EXERCISE DESCRIPTION
For each line below that includes the word "pixel", make a copy.
---------------
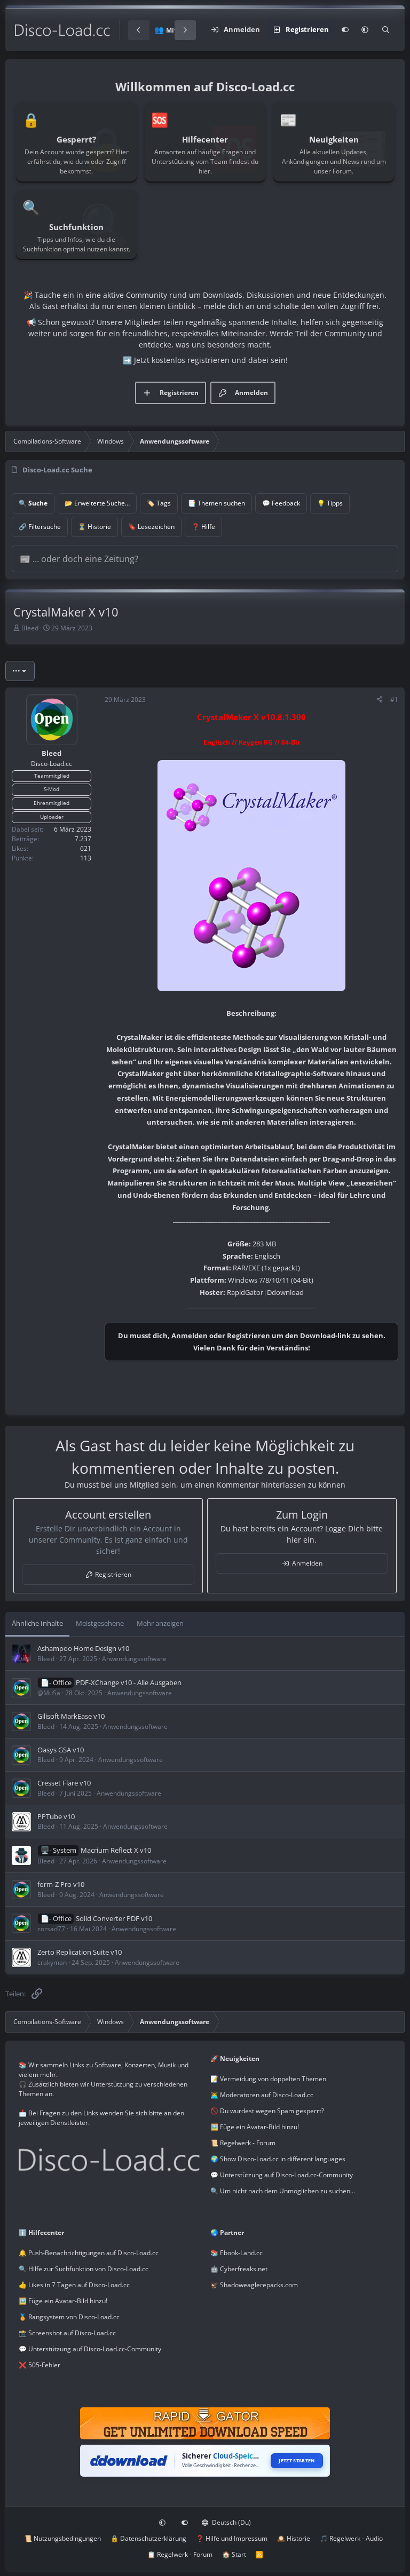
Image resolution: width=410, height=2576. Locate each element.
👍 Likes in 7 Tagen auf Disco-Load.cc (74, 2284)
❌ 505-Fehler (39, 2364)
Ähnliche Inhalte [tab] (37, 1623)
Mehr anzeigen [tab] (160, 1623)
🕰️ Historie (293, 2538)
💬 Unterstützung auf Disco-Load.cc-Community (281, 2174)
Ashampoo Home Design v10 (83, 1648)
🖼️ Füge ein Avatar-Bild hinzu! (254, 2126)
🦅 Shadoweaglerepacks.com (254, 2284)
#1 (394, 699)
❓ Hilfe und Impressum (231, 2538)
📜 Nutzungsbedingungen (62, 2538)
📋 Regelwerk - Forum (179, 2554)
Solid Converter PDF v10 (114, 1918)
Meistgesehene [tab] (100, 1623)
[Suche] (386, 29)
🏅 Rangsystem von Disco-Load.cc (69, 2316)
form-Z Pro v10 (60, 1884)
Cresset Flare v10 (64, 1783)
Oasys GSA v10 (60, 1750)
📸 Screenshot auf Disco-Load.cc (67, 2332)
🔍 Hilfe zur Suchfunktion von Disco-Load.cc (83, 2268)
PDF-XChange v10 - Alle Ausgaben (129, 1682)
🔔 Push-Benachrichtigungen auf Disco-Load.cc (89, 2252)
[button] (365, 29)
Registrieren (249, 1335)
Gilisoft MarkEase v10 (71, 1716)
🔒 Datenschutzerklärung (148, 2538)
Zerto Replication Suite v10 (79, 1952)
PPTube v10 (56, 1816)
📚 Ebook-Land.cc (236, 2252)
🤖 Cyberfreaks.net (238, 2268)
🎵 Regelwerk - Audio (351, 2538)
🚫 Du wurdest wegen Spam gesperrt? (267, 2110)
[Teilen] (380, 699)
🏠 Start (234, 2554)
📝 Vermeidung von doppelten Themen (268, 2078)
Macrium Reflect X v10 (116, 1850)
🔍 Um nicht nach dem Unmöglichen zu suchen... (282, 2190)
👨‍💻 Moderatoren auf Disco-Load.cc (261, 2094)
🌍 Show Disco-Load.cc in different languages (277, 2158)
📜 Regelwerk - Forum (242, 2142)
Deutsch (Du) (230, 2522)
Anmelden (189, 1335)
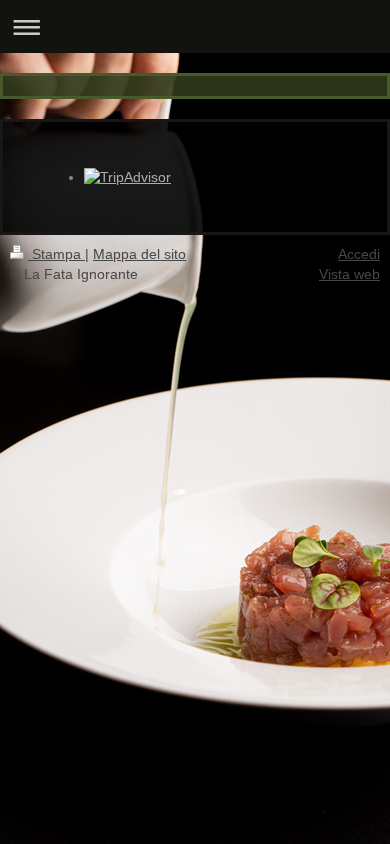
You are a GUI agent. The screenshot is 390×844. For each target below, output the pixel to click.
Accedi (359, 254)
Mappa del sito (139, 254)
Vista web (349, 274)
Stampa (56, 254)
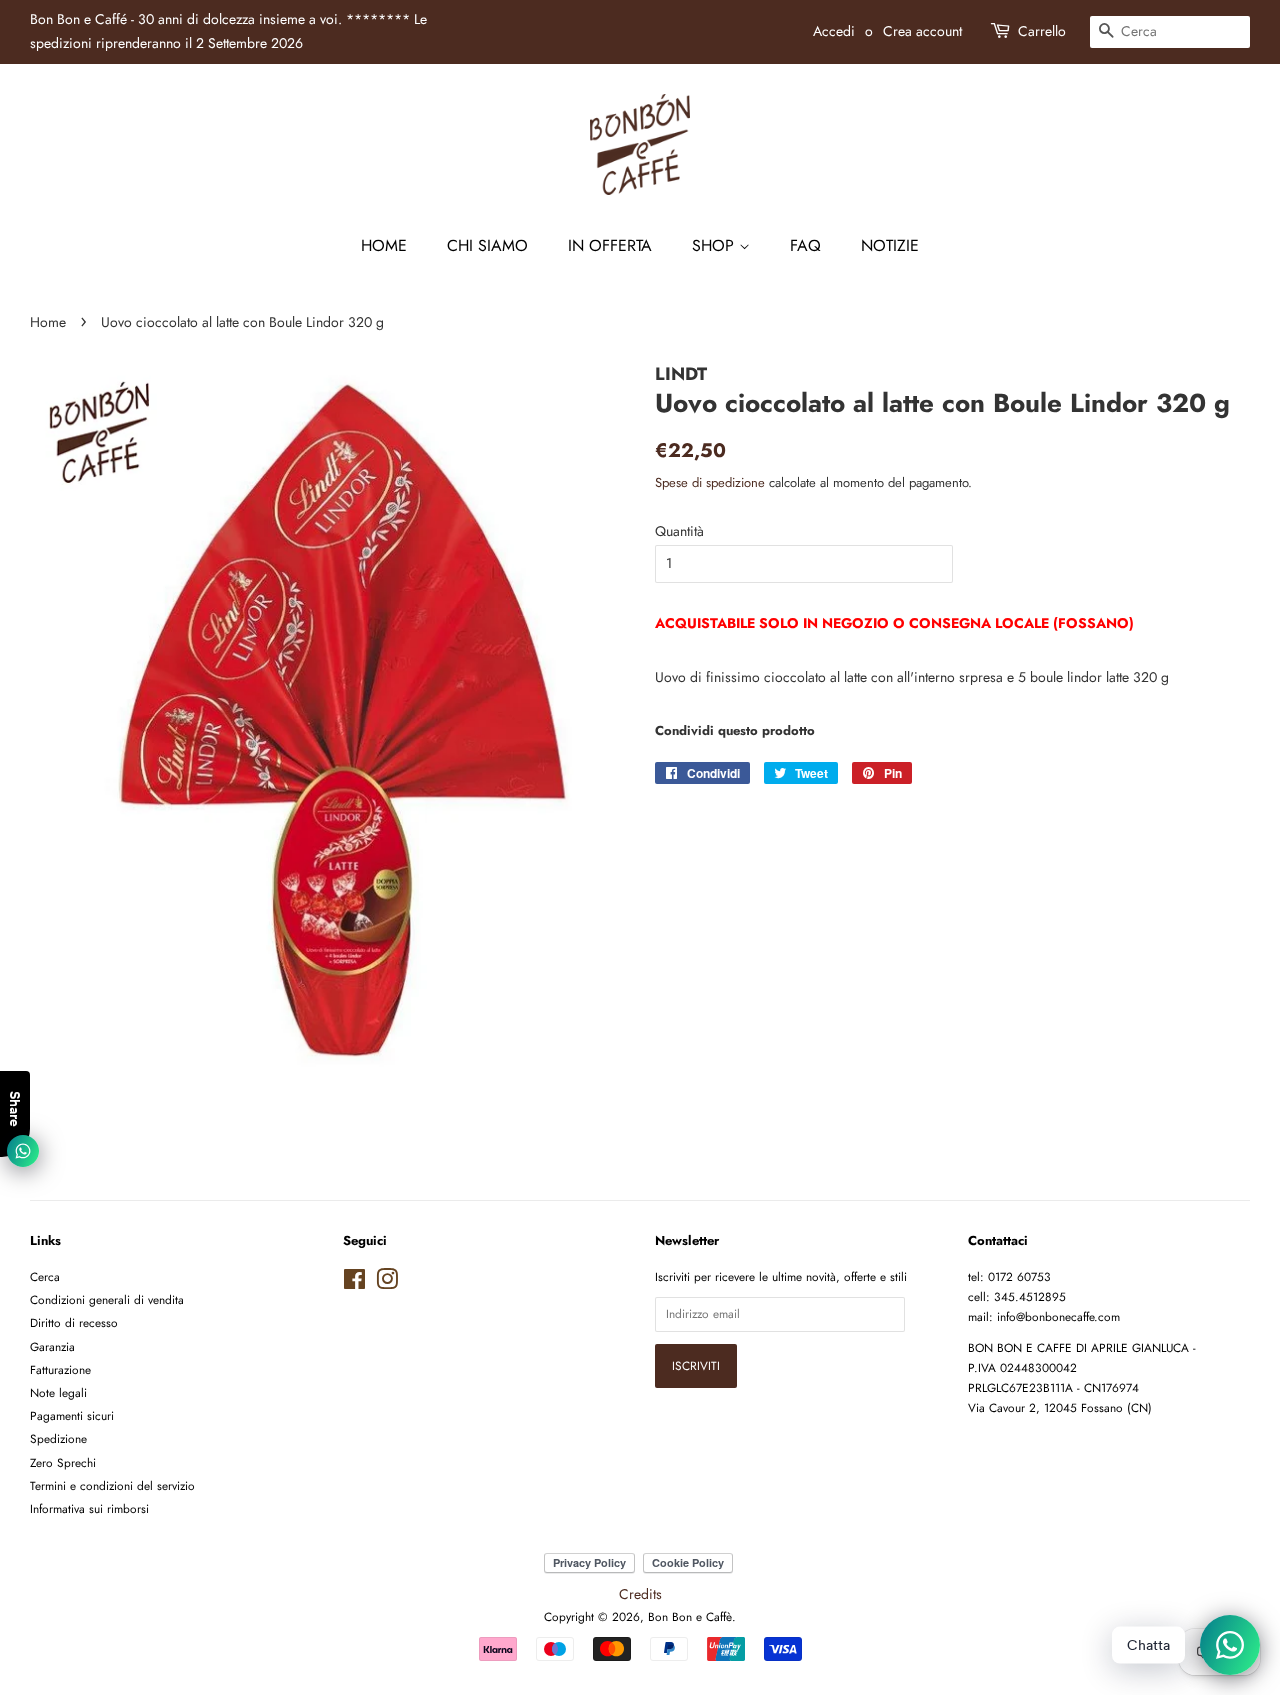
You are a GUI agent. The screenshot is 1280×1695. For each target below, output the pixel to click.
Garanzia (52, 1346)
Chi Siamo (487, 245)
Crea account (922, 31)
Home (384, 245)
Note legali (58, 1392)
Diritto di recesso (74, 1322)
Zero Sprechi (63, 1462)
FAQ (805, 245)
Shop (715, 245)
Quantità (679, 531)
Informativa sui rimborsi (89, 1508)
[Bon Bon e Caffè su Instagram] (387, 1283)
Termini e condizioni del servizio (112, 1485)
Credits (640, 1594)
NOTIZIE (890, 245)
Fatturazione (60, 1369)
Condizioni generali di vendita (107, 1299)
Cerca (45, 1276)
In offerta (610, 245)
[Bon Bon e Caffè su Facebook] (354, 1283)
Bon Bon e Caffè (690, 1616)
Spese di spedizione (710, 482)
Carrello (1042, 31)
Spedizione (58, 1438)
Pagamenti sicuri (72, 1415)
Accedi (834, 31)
---------------
RESPONSE TO THIS EXERCISE
You are a GUI agent. The screenshot is 390×844. For each target below, output the pixel to click.
You are a GUI agent. The screenshot is 1280×1695. For each target below, output the pixel to click.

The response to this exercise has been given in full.